TASK — Every line that contains "computer" must be located and copied from the data.

[Items from a dataset]
********

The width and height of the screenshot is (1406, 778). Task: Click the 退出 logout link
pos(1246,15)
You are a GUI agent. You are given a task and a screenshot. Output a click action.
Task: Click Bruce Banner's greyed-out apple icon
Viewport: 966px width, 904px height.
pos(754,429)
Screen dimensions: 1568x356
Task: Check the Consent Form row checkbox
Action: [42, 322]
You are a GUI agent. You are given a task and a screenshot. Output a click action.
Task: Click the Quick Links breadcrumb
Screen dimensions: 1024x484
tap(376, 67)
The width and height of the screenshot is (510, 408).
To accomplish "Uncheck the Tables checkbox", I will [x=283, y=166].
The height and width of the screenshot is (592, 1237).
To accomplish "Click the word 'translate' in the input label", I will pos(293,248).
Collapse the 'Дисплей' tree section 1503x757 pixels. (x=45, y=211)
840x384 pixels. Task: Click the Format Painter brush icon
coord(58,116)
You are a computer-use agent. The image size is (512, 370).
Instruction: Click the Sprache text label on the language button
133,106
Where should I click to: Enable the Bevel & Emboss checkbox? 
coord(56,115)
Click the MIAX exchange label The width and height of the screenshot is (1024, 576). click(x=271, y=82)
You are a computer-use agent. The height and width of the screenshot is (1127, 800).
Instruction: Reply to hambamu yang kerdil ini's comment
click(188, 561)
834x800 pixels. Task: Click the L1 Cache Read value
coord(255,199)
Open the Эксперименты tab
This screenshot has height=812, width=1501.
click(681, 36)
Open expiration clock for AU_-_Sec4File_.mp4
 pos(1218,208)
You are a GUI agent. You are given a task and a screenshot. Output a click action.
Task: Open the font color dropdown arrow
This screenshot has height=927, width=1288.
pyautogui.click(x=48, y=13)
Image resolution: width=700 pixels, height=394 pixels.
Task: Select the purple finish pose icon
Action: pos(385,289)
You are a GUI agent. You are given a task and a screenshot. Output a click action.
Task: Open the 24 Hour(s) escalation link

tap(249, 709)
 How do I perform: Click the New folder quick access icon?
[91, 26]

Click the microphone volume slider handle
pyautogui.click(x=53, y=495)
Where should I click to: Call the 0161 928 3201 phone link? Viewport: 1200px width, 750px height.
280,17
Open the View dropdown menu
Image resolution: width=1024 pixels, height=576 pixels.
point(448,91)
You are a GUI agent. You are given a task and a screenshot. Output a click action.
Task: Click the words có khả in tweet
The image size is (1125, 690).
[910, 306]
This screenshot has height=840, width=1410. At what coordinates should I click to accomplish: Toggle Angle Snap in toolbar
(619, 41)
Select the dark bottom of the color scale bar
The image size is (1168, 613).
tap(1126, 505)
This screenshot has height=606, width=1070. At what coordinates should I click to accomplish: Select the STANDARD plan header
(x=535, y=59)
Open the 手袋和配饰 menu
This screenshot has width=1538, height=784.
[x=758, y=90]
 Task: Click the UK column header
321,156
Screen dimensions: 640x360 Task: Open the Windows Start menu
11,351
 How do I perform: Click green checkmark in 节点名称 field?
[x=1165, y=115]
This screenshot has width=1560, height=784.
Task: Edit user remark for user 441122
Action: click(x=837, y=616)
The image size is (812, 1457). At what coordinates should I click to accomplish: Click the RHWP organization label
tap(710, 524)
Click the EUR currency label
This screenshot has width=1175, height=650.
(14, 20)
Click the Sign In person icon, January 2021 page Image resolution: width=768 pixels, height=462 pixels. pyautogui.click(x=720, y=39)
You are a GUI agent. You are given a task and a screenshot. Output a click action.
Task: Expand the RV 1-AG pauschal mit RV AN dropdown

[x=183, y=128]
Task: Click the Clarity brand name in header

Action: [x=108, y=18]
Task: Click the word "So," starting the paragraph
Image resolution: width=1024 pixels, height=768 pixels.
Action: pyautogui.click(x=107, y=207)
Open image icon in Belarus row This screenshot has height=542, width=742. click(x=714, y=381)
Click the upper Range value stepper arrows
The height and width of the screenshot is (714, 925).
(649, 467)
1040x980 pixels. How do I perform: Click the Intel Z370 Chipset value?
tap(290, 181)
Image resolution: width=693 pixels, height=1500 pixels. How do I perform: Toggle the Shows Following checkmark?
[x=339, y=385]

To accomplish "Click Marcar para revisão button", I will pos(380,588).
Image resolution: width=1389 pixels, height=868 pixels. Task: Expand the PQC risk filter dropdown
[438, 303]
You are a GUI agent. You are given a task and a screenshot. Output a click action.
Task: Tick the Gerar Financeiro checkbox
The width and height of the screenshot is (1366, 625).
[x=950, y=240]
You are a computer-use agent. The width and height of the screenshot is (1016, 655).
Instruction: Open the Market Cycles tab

********

RESPONSE FOR THIS EXERCISE —
You are a computer-use agent. The image size is (512, 370).
You are a computer-use agent. The height and width of the screenshot is (1127, 800).
You are a computer-use agent. The width and height of the screenshot is (1016, 655).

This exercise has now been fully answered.